March 22, 1941: A group of 41 men, including actor Jimmy Stewart, in the foreground wearing the solid black tie, takes the oath to enter the Army. Stewart was the first top-ranked Hollywood star to enter military service during the United States’ mobilization before World War ll.
Before joining the Army, Stewart had won the 1941 Best Actor Academy award for the movie “The Philadelphia Story.”
Stewart’s induction into the U.S. Army — as reported the next day in the L.A. Times — was a media event:
It was just plain Private James Maitland Stewart around 10 a.m. yesterday for Hollywood’s most eligible bachelor and $1500-a-week screen star…
Jimmy reported along with 18 other less well-known young men at 7:15 a.m. at the intersection of Santa Monica and Westwood Blvds…
When he stepped from the automobile he was greeted by P.H. Brown, chief clerk of Draft Board No. 245….
After he received his draft papers he hopped aboard a streetcar which transported the group to the Subway Terminal station on Hill St.
From the terminal to the induction station at 106 W. Third St. the group marched. Men and women lined the streets. The women waved their hankerchiefs and called “Good-by Jimmy.” He waved back and smiled…
As he entered the induction station newspapermen, photographers and newsreel cameramen were on hand to record the scenes. Portable lights were hung up and news cameramen directed the star who would probably earn $100,000 a picture as a result of his Academy award.
Upstairs he filled out questionnaires. Bulbs snapped. One of them popped showering the room with glass, but no one was injured….
Declared mentally and physically fit by Army doctors, Stewart stepped in line with 41 other young men and sworn into the military by Col. John A. Robenson, Southern California district recruiting officer.

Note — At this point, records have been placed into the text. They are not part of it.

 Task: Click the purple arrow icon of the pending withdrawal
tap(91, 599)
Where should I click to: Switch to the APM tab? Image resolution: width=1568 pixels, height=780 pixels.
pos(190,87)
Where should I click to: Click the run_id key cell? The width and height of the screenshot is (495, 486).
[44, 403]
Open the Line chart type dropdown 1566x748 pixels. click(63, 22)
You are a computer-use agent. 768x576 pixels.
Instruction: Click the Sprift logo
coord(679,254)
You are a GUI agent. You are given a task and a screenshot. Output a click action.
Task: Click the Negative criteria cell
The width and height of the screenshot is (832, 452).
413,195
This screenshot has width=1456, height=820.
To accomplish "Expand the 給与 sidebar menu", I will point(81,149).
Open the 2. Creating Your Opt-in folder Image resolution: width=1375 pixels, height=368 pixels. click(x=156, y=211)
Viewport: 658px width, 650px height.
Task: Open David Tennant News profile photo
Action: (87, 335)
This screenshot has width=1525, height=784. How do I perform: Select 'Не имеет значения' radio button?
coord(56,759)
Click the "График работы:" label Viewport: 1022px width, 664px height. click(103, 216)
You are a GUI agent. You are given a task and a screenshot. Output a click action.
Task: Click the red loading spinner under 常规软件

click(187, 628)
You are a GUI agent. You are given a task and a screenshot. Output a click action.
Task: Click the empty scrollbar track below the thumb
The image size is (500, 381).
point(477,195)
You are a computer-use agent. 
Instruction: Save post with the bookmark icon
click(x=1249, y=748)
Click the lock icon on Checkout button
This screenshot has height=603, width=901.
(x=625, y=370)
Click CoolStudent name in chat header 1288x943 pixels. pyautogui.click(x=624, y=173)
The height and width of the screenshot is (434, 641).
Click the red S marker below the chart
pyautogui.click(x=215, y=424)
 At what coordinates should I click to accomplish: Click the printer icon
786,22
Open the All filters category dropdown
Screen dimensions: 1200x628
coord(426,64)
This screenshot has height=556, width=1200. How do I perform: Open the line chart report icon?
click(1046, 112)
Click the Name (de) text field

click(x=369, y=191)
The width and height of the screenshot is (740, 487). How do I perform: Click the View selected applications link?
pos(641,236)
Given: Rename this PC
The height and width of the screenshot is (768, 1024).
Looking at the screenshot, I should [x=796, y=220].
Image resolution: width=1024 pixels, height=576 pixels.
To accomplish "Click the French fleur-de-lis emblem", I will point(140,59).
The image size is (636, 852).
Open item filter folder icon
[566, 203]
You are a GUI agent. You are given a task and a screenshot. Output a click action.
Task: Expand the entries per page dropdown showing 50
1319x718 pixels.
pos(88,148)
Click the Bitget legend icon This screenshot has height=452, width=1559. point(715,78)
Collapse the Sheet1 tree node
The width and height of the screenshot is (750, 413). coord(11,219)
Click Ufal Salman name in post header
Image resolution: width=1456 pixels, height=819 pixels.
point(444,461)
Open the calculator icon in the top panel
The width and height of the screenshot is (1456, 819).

“I, James Maitland Stewart, do solemnly swear that I will bear true faith and allegiance to the United States of America and will serve them honestly and faithfully against all their enemies whomsover. I will obey orders of the President of the United States and of the officers appointed over me according to the Articles of War. So help me God.”
After induction, Pvt. Stewart was made squad leader of the group and sent off to Ft. MacArthur to begin training. During World War II, Stewart rose to rank of colonel and flew 20 bomber missions over Germany.
After the war, Stewart stayed in the military, rising the rank of brigadier general in the U.S. Air Force reserve.
The photo of Stewart taking the oath was published on the front page of the L.A. Times accompanying the above-quoted story. The photographer is unknown. The other four photos in the above gallery were taken by Gordon Wallace, Los Angeles Times staff photographer, so he may have also taken the oath image.
Most of the men inducted with Stewart were draftees. But the actor had volunteered. When Stewart had earlier been drafted, he was underweight and failed the physical. After working with an MGM studios trainer, Stewart gained the needed weight and retook the physical. He passed and according to a March 14, 1941, Los Angeles Times story, Stewart joined as a “volunteer-selectee.”